In the present case the company undoubtedly had notice that the package contained articles in the nature of jewelry, but not of the specific articles nor their value. That appears to have been known only to the shippers. The evidence shows that it was for the shipper to indicate the greater value, and that such indication on the receipt in this instance would have had the effect of increasing defendant’s compensation, also of increasing defendant’s precautions for the safety of the package. Failure to do this was for all practical purposes a misrepresentation, or concealment by the shipper of a fact calculated to induce the carrier to treat the package as of small value and to relax its diligence in regard to it, and there is testimony that it in fact had this effect. (The charge proceeds upon sound principles of law, and should have been given.

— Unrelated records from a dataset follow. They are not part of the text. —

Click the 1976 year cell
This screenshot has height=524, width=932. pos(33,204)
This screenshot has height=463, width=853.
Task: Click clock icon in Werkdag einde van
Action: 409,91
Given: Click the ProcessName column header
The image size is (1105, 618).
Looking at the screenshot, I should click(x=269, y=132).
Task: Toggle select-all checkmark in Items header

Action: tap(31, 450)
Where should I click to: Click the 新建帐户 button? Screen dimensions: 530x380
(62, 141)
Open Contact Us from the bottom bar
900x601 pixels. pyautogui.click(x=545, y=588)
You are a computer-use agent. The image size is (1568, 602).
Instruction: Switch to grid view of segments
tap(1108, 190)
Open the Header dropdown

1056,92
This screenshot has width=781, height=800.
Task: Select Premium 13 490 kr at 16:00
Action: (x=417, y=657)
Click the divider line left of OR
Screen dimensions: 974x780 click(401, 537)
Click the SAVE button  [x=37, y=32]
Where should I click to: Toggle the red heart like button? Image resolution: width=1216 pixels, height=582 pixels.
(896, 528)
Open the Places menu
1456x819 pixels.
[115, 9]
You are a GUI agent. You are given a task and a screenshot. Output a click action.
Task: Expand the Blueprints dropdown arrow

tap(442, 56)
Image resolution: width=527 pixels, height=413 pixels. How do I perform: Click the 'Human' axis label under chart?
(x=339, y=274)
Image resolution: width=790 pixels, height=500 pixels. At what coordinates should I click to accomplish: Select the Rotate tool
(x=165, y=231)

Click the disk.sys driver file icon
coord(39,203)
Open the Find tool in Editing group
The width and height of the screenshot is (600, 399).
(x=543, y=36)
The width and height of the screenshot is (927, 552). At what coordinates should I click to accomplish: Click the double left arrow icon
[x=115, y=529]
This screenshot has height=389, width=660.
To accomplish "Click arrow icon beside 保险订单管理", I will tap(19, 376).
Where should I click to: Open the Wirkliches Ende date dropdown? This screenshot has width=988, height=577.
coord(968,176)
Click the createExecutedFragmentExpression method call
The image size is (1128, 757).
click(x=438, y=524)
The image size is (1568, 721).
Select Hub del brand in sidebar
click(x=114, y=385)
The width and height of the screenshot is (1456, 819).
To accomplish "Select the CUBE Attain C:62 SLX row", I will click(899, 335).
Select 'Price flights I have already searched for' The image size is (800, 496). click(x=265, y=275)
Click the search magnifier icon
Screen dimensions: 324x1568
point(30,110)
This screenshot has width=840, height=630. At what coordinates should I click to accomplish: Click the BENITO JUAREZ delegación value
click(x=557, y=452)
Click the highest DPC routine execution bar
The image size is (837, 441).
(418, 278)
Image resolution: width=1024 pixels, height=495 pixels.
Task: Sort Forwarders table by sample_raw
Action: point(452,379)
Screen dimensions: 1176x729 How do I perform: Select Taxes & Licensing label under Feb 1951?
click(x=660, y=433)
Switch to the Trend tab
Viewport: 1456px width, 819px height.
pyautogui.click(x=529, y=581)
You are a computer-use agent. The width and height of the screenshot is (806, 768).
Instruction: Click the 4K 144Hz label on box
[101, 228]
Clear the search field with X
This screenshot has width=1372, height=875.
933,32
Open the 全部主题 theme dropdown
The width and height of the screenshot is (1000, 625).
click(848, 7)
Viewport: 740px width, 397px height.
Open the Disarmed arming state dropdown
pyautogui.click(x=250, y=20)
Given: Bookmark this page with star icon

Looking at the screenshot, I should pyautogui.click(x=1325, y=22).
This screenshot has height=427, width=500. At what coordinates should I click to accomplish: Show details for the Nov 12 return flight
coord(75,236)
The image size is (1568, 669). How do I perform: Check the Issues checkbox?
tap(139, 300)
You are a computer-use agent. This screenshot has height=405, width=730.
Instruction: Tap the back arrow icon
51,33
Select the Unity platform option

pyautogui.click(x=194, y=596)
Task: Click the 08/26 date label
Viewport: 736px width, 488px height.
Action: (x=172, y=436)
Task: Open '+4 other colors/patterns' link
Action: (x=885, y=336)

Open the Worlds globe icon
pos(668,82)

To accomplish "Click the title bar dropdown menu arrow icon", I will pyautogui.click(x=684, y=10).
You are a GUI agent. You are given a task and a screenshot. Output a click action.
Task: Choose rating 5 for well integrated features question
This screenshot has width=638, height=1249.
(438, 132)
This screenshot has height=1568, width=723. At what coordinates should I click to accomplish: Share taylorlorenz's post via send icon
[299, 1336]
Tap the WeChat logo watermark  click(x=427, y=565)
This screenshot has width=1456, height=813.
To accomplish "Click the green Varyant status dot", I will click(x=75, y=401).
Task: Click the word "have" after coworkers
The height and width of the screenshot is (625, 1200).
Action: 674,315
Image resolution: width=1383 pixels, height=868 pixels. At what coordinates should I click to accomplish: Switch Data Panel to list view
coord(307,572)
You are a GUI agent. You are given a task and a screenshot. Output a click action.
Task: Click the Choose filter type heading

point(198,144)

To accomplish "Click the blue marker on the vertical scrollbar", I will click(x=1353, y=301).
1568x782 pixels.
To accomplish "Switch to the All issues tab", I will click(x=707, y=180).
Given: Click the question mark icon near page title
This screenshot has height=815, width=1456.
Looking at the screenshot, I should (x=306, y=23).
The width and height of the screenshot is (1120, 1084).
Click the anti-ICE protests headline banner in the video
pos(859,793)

If under this instruction the verdict were favorable to defendant, it would be conclusive of the case. But as the verdict may be otherwise on this issue, it is necessary in remanding the cause to consider the clause in the receipt or bill of lading which was designed to restrict defendant’s common law liability. As held in the previous opinion, the relation of the parties would be governed by the laws of Illinois, the place of the contract. The statute of that State as construed here, at the time of the shipment, would enter into the contract. The Illinois statute reads: '“That whenever any property is received by a common carrier to be transported from one place to another, within or without this State, it shall not be lawful for such carrier to limit his common law liability safely to deliver such property at the place to which the same is to be transported, by any stipulation or limitation expressed in the receipt given for such property.”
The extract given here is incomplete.